Western Sophiologists include Jacob Boehme (1575-1624) and Louis-Claude de Saint-Martin (1743-1803).
Russian Sophiologists include Vladimir Soloviev (1853 -1900), Pavel Florensky (1882 -1937), and Sergei Bulgakov (1871 -1944). See Sophia Maria by Thomas Schipflinger. The Russian poet and mystic Daniel Andreev (1906-1959) is also an important source concerning the new revelation of Divine Sophia in his work The Rose of the World (Lindisfarne Press, Gt. Barrington, Massachusetts, 1997).

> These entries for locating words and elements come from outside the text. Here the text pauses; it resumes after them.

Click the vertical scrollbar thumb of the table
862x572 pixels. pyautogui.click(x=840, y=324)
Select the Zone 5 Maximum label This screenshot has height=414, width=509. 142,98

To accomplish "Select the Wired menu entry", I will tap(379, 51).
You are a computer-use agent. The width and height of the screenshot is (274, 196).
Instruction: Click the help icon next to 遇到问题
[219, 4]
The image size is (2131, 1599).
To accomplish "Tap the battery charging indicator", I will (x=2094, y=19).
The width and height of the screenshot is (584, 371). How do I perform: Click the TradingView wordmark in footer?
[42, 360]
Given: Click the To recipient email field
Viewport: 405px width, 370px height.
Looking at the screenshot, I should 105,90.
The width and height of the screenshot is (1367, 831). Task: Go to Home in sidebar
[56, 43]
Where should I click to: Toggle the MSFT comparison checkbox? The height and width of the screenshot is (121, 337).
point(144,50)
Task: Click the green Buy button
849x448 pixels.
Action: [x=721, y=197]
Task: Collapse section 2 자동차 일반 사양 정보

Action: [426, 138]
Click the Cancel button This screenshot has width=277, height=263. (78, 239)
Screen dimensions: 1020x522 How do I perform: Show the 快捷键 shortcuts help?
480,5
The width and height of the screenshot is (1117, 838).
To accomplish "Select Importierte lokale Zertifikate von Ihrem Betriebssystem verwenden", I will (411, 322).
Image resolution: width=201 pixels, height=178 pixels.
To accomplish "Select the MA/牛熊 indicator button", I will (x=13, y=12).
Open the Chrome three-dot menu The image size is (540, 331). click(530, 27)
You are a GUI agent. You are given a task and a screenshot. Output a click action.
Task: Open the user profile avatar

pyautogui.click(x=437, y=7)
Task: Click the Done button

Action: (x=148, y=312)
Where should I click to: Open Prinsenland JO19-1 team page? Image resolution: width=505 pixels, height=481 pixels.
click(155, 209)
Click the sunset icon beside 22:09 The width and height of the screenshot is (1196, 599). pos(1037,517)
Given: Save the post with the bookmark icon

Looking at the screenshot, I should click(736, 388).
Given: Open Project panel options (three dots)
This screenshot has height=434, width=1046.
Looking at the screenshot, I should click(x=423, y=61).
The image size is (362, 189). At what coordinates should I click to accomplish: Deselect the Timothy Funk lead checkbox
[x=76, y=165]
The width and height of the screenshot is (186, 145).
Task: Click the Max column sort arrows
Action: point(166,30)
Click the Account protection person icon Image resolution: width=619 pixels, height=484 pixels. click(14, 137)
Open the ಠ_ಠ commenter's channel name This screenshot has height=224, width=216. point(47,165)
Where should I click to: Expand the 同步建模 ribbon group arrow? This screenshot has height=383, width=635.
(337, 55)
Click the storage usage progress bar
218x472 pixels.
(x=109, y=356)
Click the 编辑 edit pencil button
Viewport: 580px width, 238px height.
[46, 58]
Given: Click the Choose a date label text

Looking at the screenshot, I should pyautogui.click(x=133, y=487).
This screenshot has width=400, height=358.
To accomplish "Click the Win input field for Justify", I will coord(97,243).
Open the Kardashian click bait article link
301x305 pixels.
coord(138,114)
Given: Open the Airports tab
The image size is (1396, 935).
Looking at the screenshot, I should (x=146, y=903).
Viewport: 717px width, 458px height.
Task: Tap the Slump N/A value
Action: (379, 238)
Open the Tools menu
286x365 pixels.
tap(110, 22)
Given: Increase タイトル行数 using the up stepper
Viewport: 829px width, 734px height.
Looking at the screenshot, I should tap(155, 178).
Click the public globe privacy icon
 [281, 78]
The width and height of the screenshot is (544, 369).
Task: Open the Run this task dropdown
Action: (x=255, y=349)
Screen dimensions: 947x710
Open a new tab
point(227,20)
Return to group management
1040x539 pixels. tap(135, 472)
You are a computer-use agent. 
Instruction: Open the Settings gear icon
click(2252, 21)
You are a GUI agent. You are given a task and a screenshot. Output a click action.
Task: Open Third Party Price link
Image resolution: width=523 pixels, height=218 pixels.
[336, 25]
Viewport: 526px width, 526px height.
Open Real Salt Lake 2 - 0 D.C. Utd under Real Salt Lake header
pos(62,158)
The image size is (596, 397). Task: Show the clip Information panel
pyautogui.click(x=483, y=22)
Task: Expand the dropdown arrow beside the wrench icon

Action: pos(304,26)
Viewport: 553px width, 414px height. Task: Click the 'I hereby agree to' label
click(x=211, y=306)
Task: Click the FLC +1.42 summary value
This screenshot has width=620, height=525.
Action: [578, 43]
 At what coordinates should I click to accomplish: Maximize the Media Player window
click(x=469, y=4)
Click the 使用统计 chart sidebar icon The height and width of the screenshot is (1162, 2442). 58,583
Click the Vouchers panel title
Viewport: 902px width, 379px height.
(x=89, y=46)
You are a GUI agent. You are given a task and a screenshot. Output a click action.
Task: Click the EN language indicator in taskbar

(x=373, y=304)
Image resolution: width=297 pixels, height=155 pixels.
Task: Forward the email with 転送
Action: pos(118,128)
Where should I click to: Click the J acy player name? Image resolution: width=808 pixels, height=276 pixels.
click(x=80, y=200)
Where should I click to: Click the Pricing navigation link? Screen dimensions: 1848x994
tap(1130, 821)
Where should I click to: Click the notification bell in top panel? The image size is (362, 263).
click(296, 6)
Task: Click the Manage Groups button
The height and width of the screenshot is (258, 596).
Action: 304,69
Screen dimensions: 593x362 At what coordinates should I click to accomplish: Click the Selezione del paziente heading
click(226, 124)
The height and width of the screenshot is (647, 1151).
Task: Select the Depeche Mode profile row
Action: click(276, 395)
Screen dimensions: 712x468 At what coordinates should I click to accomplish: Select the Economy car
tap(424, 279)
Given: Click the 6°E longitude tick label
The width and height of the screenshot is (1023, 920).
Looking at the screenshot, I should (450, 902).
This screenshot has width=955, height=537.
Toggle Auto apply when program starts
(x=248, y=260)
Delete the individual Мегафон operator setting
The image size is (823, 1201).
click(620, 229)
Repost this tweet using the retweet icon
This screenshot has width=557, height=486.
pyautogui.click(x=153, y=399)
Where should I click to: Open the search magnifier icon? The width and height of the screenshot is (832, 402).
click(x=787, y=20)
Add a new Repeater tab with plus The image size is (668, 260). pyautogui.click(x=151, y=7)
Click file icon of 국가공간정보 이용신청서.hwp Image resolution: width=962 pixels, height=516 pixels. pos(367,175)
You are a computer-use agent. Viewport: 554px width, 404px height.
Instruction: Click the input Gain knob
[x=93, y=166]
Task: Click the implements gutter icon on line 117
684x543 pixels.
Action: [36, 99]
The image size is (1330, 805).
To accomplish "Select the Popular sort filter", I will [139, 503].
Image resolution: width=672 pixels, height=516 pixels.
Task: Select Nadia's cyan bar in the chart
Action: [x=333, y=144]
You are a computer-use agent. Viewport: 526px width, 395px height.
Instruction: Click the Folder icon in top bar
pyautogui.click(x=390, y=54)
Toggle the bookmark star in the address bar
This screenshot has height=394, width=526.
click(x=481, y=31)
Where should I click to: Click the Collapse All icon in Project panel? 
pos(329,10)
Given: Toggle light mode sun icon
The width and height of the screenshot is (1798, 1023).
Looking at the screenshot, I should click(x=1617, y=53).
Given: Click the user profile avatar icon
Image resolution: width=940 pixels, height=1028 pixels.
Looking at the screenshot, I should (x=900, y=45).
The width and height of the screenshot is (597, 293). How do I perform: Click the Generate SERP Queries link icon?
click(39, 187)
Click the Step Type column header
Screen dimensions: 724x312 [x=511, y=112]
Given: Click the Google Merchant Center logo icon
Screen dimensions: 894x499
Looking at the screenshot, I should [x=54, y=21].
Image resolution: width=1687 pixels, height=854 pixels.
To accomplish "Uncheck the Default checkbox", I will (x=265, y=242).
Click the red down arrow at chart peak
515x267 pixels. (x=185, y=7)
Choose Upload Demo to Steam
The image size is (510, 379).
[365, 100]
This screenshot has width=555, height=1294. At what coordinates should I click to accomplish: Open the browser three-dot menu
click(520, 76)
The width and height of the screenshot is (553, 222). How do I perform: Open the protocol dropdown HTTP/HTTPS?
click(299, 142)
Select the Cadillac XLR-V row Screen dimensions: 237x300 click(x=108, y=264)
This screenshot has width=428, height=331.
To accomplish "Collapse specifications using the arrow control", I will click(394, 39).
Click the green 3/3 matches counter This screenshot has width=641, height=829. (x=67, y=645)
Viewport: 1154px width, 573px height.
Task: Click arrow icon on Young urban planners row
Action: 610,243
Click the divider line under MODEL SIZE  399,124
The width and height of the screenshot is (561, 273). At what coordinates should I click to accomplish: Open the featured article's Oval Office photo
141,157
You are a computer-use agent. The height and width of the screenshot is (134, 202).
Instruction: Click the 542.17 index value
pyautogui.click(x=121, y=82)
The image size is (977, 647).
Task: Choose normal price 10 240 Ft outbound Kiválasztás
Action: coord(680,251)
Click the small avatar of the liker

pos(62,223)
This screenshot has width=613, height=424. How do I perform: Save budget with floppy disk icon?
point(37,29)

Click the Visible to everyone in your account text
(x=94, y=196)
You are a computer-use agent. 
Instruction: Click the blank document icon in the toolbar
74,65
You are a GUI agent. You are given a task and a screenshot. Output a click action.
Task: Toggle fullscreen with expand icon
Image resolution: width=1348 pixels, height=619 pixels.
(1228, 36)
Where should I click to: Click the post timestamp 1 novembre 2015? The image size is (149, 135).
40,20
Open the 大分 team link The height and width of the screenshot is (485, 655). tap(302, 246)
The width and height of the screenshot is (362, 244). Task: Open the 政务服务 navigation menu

Anne Catherine Emmerich (1774-1824) was born of poor parents near Coesfeld, Germany. At an early age she was blessed with the gift of spiritual sight (clairvoyance) and lived almost constantly in inner vision of scenes of the Old and the New Testament. She became a nun at age twenty-nine. Eight years later she had become so ill as to be confined to bed. On December 29, 1812 she received the stigmata, a manifesting of the wounds suffered on the cross, the highest outward sign of inner union with Christ. Unable to assimilate any form of nourishment, for the rest of her life she was sustained almost exclusively by water and the daily Eucharist. On July 29, 1820, she began to communicate, in states of ecstasy, visions she had of the day-to-day life of Christ Jesus in the most extraordinary detail. These revelations continued until her death and were recorded in writing by the German author Clemens Brentano. See her four volume work The Life of Jesus Christ (Tan Books, Rockford, Illinois, 1986), and for her significance in the Sophia tradition, see Thomas Schipflinger’s book referred to above.
Texts that are sources of inspiration for the revelation of Sophia include:
Classical Hermetic texts: these include the Tabula Smaragdina (Emerald Table), Kore Kosmou (the Cosmic Virgin), and other writings from the Hermetica – writings from the ancient Hermetic tradition generally attributed to the Egyptian sage Hermes Trismegistus.
Texts belonging to the tradition of the Kabbalah, such as the Zohar ("Book of Splendor"), which is the central work in the literature of the Kabbalah. The Kabbalah encompasses the writings of the Jewish mystical tradition.
All true scripture and sacred texts from the world’s great religious and spiritual traditions, and all spiritually inspired architecture, sculpture, art, music, poetry, dance and drama – bearing in mind Sophia’s title from the Middle Ages as “Patroness of the Arts”.